Here is a simple scenario. We have a table T1 which is being ingested by pipeline. This table gets 30M data per second. Table has following schema (dummy)
area_code
username
activity_duration
timestamp
Pipeline just ingest activity of each user. whenever the area_code changes, we have to calculate the activity_duration of the username by formula (current_row_timestamp minus last_row_timestamp). We are not doing this while pipeline because inserts get slow as there is a huge data coming. On each new piepline replace into, calculating the activity_duration by getting last activity (order by username, area_code desc limit 1) from 30M rows is not an option i believe.
So plan B, creating a procedure which runs after every few hours on 30+M rows and calculate the activity_duration of each username+area_code and insert into another table. But this solution is taking too much for inserts. 100k rows in 10 minutes approx. Is there any better way to do this which we are missing? Thanks in advance
P.S we are using replace into syntax and using Execute immediate sql_statement; in our procedure
Are you using a columnstore or rowstore? Rowstore sounds best for this kind of application.
What’s the actual CREATE TABLE statement for your dummy example? Do you have any other indexes?
If you want the highest performance for queries in SPs, use embedded SQL in the SP, not dynamic SQL (execute immediate).
REPLACE INTO just conditionally replaces row content or inserts a row, it can’t do calculations and update fields.
Check out the INSERT ON DUPLICATE KEY UPDATE syntax.

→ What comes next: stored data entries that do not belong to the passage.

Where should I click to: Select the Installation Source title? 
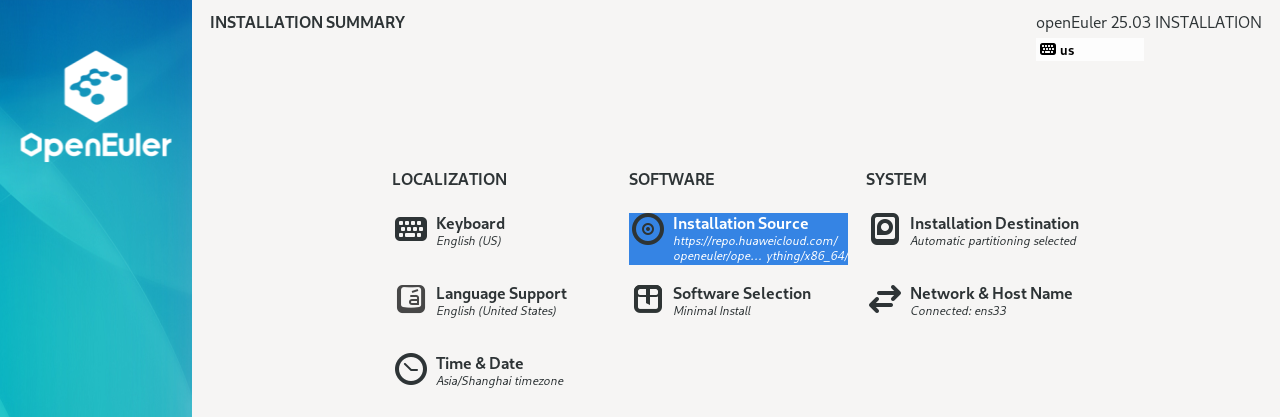point(740,223)
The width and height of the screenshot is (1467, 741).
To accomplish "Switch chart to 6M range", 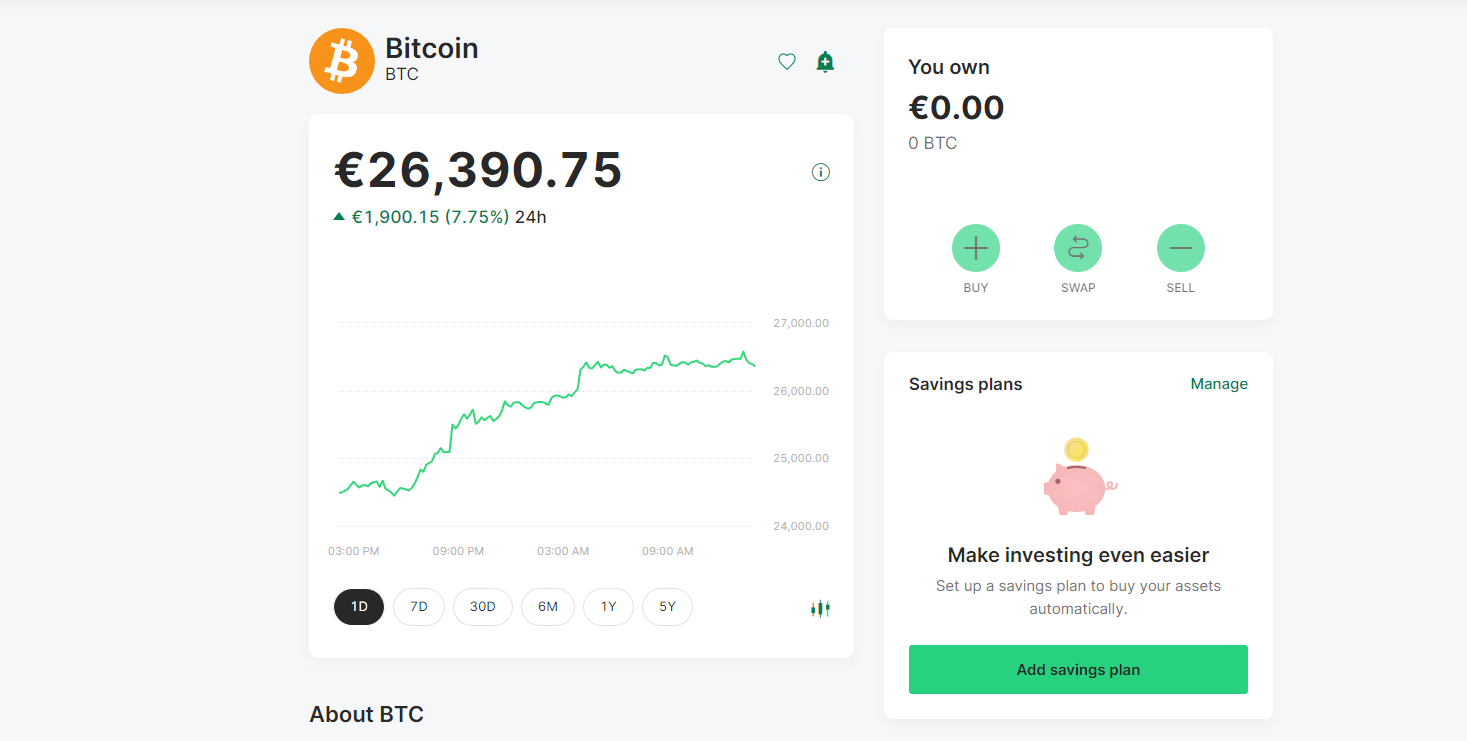I will pos(548,607).
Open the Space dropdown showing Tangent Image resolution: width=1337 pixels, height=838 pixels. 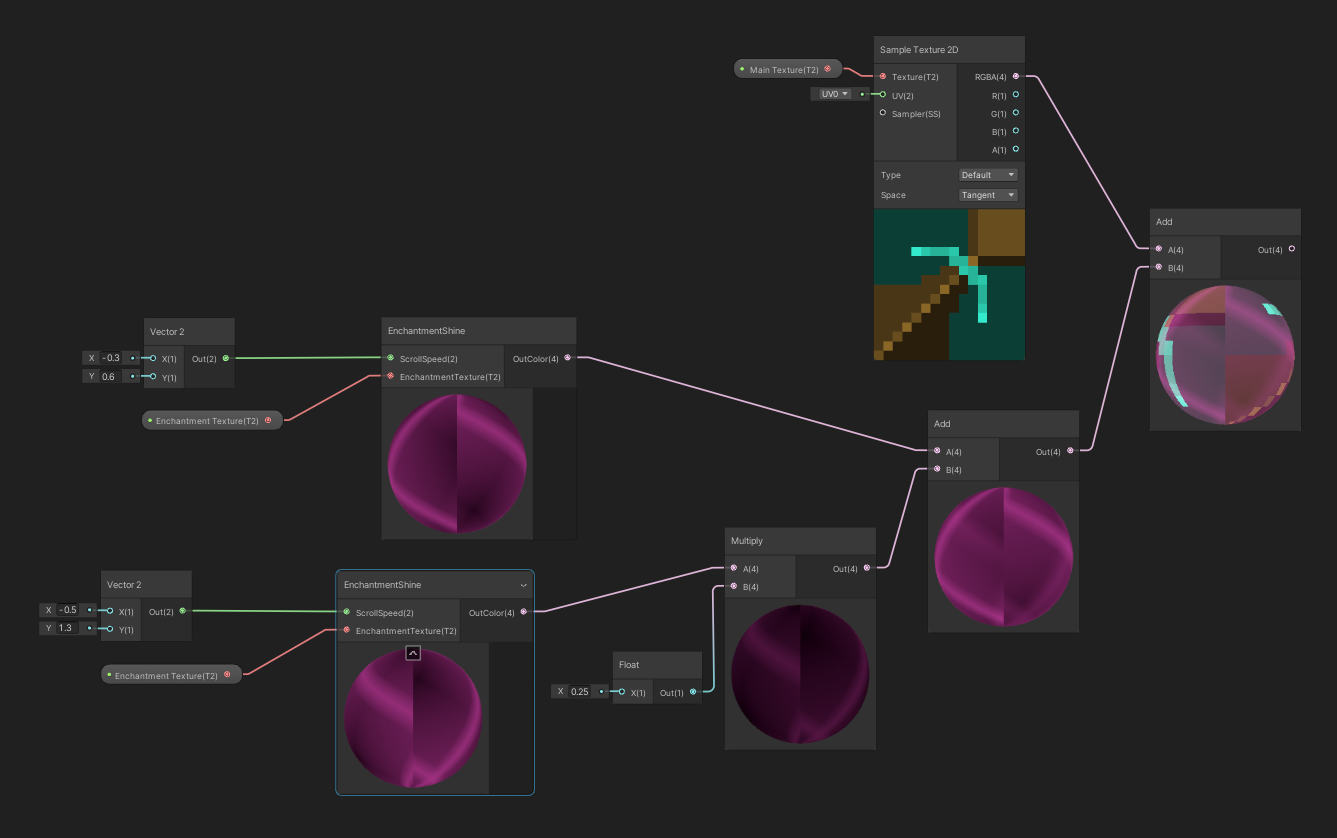pyautogui.click(x=988, y=195)
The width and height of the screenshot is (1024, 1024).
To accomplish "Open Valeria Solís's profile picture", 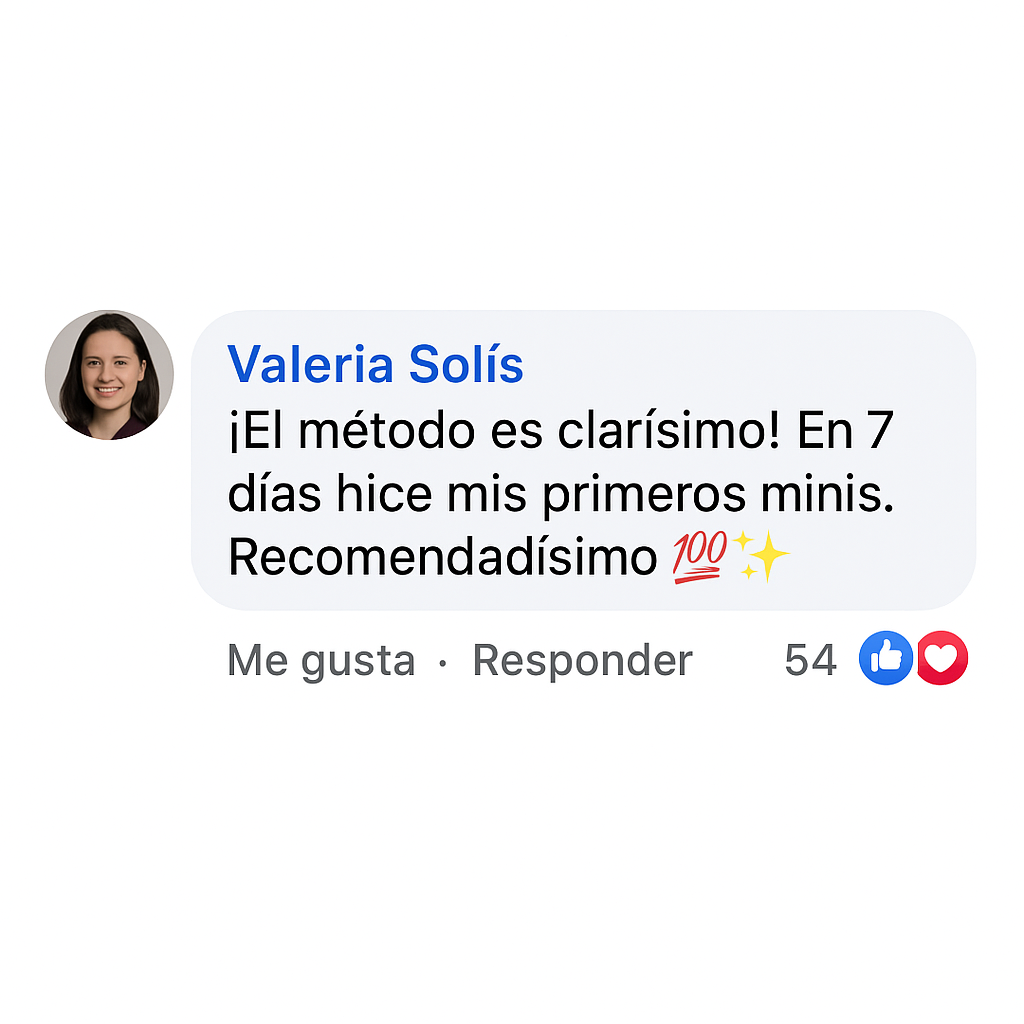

It allows calculating new field values as expressions of both old and newly updated field values. It’s probably better than REPLACE INTO for this scenario.
OK, i will try with embedded SQL.
REPLACE INTO vs INSERT ON DUPLICATE KEY UPDATE -> for instance i have calculated the duration and nothing to calculate at runtime for now, simple insert or update. What is the best choice here? Because REPLACE INTO is taking too much time inserting rows, currently 260k records in 20 minutes. i have millions to insert/update
The actual process is, we have table with billions of rows a day. Then there is an analytics table which has to be filled based on certain conditions on billion row table. We, at end of the day, have to iterate billion rows and insert/update millions meanwhile. So, we need to fast insert/update bcause current iteration and replace taking more than 24H to complete (estimated). what would be the efficient way of dealing this case? batching for instance?
Any memsql reading resource or direction for our above daily problem would be great. Thanks in advance
How much hardware do you have (leaves, cores per leaf, total RAM per leaf?)
Make sure you have enough partitions so all the cores keep busy. If it is a low-concurrency workload (one heavy command running at a time), consider 1 partition for each core. Otherwise have 2 or 4 cores for each partition.
What is your actual command you are using that is the bottleneck (full text of the command)?
Check out this topic on query tuning:
and this on optimizing table structures:
Also, look at the visual profile of the statement you are trying to tune in Studio (click on the little icon that looks like a tree next to the Run button on the upper right of the screen). Make sure it’s not doing any unneeded shuffle or full scan operations (or other heavy operations) that you could avoid by tweaking the command or your sharding or indexes. The table is sharded on the same key as the primary key if you don’t specify sharding explicity.
If the area_code is a number, consider changing the data type to int, rather than varchar, because that will reduce the cost of comparisons (but this won’t make an order of magnitude difference for this particular situation if your key has to include both username and area_code).
Hardware: usually not show RAM going beyond normal. CPU sometimes reach +90%
4 leaves
16 cores (each)
16 partition (each)
The table with billion rows, we fetch first 2M rows(batching via limit, offset), process them and REPLACE INTO another table. The bottleneck is, while iterating 2M records and inserting some 1M records, it take around 1h20m minutes. So you can imagine what time it will take to complete 1B iterations and atleast 50M to 60M REPLACE INTOs.
Question 1: Does this process of iterating the whole table (processing each row, if criteria met do calculations and replace into another table) is the right approach?
Question 2: Is REPLACE INTO the right choice for insert/update here
Question 3: if this approach is fine, does increasing resource is the only solution?
P.S: while iterating 2M rows, we just calculate the duration and perform:
REPLACE INTO table_name (area_code,username ,activity_duration) values(area_code,username ,activity_duration);
Yes i know primary key default for shard key. I have no experience with profile yet. I would do that too.
Update:
Just tested, if i comment REPLACE INTO command: whole process takes just 60 minutes. Which fetch 55M rows → iterate over them, do calculation part etc.
REPLACE INTO is the bottleneck here i believe. We need fast insert/update.